● What is required
Repeat only part of the entries. Start at the line that has "খেলাধুলা (851, 135)" and keep going through the last line, exactly as given.

● Data provided
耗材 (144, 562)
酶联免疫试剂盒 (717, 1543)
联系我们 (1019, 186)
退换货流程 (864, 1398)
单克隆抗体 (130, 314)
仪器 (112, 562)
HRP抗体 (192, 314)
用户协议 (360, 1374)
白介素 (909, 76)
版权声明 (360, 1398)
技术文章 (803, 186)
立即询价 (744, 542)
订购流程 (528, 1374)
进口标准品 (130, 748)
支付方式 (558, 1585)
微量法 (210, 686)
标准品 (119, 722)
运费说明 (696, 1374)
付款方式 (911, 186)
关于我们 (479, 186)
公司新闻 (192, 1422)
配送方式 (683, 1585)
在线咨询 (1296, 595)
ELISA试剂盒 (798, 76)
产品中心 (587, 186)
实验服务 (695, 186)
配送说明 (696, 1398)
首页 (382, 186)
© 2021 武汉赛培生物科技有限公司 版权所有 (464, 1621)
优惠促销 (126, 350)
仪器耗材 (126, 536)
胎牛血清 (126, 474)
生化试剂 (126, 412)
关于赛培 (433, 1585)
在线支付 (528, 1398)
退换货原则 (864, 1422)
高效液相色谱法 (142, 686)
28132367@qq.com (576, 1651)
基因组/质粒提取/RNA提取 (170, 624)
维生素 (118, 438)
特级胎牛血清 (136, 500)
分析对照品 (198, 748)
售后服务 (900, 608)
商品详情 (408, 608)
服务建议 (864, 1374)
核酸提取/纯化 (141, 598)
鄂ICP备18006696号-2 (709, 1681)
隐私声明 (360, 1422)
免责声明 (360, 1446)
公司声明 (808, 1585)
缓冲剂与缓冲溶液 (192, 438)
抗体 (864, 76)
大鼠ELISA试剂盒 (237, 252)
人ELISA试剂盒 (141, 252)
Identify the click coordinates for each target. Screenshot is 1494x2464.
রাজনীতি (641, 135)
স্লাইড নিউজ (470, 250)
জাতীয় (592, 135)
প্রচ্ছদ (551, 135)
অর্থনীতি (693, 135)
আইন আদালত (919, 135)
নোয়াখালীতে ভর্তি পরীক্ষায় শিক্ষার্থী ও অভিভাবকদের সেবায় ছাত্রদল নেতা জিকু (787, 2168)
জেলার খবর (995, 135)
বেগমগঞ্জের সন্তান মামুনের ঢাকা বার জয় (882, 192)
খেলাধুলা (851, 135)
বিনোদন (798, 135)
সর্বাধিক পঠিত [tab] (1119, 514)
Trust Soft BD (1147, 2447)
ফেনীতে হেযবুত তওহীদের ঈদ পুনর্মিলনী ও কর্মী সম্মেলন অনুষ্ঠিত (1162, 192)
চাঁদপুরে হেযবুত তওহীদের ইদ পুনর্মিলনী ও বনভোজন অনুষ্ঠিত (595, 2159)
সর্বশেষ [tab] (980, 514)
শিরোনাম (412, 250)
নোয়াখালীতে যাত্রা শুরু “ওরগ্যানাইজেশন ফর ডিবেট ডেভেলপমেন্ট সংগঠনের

● Exercise solution
খেলাধুলা (851, 135)
বিনোদন (798, 135)
সর্বাধিক পঠিত [tab] (1119, 514)
Trust Soft BD (1147, 2447)
ফেনীতে হেযবুত তওহীদের ঈদ পুনর্মিলনী ও কর্মী সম্মেলন অনুষ্ঠিত (1162, 192)
চাঁদপুরে হেযবুত তওহীদের ইদ পুনর্মিলনী ও বনভোজন অনুষ্ঠিত (595, 2159)
সর্বশেষ [tab] (980, 514)
শিরোনাম (412, 250)
নোয়াখালীতে যাত্রা শুরু “ওরগ্যানাইজেশন ফর ডিবেট ডেভেলপমেন্ট সংগঠনের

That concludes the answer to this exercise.